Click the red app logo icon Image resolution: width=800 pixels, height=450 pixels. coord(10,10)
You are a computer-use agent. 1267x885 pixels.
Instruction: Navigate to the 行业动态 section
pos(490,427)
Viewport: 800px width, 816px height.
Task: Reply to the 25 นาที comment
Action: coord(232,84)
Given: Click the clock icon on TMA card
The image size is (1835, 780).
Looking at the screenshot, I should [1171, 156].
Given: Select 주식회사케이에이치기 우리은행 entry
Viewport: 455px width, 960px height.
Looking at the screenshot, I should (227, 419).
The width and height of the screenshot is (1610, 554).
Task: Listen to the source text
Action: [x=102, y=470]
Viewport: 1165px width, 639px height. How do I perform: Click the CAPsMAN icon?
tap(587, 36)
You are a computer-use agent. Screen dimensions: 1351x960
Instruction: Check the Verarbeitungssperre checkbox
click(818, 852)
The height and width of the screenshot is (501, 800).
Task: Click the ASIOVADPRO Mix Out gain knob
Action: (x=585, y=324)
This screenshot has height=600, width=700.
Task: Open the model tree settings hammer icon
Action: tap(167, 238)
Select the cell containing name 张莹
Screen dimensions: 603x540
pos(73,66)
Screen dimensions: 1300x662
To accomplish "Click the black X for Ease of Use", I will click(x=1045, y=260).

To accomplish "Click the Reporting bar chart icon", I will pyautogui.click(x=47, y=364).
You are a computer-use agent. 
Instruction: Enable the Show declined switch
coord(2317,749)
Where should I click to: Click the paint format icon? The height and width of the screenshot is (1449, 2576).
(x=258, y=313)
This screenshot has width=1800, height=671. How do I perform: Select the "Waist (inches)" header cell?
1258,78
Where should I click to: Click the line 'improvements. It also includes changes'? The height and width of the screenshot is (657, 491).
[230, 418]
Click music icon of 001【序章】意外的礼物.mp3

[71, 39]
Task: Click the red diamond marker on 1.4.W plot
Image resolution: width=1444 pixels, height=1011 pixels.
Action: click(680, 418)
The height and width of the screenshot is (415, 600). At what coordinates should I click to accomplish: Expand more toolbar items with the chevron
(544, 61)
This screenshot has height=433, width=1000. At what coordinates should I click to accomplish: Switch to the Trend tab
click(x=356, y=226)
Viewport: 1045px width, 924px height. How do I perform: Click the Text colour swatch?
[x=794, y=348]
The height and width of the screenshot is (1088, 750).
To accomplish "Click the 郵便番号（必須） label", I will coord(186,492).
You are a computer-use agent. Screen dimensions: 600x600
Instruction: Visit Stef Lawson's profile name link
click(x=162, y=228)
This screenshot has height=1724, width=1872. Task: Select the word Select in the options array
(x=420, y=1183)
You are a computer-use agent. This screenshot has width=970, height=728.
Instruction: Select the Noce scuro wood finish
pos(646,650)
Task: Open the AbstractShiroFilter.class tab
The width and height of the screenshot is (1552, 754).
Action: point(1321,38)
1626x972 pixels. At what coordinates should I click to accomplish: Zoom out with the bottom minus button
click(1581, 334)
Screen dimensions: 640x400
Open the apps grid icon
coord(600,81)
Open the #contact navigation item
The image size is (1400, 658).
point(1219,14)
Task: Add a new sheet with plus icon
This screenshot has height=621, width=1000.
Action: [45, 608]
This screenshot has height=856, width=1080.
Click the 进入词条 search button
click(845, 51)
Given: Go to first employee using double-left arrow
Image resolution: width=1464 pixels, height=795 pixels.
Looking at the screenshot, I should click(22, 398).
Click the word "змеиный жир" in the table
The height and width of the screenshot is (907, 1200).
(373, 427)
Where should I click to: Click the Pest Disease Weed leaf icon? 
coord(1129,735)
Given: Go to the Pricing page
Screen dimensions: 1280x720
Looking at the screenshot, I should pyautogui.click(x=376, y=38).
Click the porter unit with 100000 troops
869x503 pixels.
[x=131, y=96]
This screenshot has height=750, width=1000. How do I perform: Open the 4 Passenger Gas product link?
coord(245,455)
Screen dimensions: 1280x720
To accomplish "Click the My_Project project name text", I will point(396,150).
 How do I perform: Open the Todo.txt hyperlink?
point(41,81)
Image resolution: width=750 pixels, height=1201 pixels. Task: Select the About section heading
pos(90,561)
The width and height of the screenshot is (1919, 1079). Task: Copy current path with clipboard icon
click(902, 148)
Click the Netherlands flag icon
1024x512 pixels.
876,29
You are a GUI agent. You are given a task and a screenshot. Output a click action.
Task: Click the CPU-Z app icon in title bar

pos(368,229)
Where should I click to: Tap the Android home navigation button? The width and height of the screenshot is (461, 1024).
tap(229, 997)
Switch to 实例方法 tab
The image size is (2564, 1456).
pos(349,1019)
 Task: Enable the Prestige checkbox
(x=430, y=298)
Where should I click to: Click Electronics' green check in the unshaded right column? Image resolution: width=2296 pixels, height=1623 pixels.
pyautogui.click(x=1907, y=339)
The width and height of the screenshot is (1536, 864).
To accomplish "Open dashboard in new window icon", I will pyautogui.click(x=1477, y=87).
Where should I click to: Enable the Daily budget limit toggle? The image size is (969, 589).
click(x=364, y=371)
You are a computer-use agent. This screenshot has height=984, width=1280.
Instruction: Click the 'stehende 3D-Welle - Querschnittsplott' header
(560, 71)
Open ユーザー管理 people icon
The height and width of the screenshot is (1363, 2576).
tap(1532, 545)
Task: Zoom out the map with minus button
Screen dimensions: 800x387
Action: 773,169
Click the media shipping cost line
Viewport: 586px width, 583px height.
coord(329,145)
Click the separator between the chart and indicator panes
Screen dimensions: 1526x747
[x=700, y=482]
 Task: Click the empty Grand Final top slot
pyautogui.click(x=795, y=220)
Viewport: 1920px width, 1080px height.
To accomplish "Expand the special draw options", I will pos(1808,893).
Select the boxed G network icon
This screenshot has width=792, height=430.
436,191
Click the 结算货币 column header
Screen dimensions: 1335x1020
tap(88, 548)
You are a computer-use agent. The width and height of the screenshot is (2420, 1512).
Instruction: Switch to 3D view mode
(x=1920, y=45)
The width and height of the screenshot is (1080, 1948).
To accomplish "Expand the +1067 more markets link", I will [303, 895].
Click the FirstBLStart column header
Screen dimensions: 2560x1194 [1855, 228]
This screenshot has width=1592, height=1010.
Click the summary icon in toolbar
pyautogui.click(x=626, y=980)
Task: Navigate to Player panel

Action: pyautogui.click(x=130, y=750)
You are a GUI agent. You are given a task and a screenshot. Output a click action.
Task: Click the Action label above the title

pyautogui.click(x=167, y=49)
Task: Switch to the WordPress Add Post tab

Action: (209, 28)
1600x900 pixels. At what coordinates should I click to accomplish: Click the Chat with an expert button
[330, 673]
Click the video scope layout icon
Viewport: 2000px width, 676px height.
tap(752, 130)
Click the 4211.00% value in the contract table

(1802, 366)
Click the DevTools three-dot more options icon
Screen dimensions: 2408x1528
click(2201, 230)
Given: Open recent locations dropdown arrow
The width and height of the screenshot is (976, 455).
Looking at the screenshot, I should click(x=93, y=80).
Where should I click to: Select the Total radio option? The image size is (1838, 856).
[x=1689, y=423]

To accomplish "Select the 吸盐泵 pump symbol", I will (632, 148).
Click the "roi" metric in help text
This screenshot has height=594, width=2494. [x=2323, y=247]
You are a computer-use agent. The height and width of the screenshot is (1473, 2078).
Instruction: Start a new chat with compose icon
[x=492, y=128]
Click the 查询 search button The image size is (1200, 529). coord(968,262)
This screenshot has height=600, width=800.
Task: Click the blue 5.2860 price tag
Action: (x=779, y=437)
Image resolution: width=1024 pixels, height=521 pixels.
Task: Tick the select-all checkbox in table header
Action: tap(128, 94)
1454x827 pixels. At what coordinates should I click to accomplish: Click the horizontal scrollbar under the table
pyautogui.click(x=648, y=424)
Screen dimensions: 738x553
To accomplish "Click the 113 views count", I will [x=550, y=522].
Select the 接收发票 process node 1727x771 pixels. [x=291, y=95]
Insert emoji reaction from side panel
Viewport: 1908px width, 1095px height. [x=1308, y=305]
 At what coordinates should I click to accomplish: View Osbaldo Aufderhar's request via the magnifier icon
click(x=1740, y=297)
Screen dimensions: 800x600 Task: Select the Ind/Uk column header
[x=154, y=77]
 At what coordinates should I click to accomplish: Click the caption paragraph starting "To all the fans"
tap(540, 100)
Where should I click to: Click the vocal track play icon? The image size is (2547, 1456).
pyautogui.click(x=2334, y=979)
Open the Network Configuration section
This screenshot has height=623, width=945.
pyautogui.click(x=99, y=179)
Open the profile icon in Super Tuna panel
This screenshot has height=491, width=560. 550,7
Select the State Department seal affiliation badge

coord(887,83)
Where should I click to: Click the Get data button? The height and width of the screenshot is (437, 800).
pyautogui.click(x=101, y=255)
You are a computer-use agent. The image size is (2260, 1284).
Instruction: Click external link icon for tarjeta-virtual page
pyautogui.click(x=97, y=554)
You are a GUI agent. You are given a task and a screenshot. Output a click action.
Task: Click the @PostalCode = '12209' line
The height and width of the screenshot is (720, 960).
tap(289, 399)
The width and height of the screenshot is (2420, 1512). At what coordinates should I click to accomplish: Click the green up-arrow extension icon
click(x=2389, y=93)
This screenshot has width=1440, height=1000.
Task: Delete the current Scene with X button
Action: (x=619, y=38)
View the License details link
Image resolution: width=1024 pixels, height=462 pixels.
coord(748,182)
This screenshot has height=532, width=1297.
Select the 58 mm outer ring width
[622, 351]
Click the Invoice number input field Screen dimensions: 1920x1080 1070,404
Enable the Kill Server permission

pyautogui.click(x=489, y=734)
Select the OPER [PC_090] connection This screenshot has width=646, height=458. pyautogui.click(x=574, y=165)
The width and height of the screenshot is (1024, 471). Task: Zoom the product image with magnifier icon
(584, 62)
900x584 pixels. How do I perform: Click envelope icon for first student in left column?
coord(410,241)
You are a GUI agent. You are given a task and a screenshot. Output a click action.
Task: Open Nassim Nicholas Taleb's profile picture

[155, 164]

::::::

• [AIM OF THE TASK]:
Quote word for word everything in the material from the line containing "You are a computer-use agent. The height" down to the line containing "coord(887,83)", including both of those lines.

• [TASK RESULT]:
You are a computer-use agent. The height and width of the screenshot is (1473, 2078).
Instruction: Start a new chat with compose icon
[x=492, y=128]
Click the 查询 search button The image size is (1200, 529). coord(968,262)
This screenshot has height=600, width=800.
Task: Click the blue 5.2860 price tag
Action: (x=779, y=437)
Image resolution: width=1024 pixels, height=521 pixels.
Task: Tick the select-all checkbox in table header
Action: tap(128, 94)
1454x827 pixels. At what coordinates should I click to accomplish: Click the horizontal scrollbar under the table
pyautogui.click(x=648, y=424)
Screen dimensions: 738x553
To accomplish "Click the 113 views count", I will [x=550, y=522].
Select the 接收发票 process node 1727x771 pixels. [x=291, y=95]
Insert emoji reaction from side panel
Viewport: 1908px width, 1095px height. [x=1308, y=305]
 At what coordinates should I click to accomplish: View Osbaldo Aufderhar's request via the magnifier icon
click(x=1740, y=297)
Screen dimensions: 800x600 Task: Select the Ind/Uk column header
[x=154, y=77]
 At what coordinates should I click to accomplish: Click the caption paragraph starting "To all the fans"
tap(540, 100)
Where should I click to: Click the vocal track play icon? The image size is (2547, 1456).
pyautogui.click(x=2334, y=979)
Open the Network Configuration section
This screenshot has height=623, width=945.
pyautogui.click(x=99, y=179)
Open the profile icon in Super Tuna panel
This screenshot has height=491, width=560. 550,7
Select the State Department seal affiliation badge

coord(887,83)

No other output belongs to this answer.